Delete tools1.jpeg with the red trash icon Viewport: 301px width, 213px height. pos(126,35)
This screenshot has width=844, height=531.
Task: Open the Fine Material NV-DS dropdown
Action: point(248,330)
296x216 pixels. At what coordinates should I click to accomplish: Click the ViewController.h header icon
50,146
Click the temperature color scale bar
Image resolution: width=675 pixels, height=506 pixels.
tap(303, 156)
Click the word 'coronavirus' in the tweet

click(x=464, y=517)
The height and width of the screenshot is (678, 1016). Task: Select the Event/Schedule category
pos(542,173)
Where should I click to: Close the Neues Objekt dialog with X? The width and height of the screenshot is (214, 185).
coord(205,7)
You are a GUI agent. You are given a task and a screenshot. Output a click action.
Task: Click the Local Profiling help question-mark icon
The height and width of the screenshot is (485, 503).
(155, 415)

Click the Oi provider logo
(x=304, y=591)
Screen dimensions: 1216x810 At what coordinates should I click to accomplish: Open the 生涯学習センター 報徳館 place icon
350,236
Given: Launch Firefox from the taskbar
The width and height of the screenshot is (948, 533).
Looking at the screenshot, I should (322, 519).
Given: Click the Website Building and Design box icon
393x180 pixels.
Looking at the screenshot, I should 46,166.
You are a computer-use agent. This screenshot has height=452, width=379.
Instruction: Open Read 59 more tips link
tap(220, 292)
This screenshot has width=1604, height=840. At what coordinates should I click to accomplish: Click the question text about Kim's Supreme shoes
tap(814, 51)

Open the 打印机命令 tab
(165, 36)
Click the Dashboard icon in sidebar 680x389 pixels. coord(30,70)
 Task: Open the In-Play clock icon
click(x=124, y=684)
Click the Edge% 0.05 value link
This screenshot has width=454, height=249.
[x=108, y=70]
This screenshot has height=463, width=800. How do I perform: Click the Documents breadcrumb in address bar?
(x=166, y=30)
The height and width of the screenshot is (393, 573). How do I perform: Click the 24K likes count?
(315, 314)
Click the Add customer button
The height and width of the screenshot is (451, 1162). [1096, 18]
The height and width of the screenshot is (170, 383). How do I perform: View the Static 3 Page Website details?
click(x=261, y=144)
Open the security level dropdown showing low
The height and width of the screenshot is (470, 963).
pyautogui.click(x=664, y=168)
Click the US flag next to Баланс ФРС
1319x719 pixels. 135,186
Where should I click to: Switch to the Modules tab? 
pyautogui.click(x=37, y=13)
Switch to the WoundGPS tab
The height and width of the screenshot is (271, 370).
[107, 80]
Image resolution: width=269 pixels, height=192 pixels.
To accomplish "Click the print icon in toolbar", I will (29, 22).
============
Instructions for the task: In the entries above, find the line with "The height and width of the screenshot is (678, 1016)." and the line with "Task: Click the", then set down exactly those two and every line between them, nothing else.

Reply:
The height and width of the screenshot is (678, 1016). Task: Select the Event/Schedule category
pos(542,173)
Where should I click to: Close the Neues Objekt dialog with X? The width and height of the screenshot is (214, 185).
coord(205,7)
You are a GUI agent. You are given a task and a screenshot. Output a click action.
Task: Click the Local Profiling help question-mark icon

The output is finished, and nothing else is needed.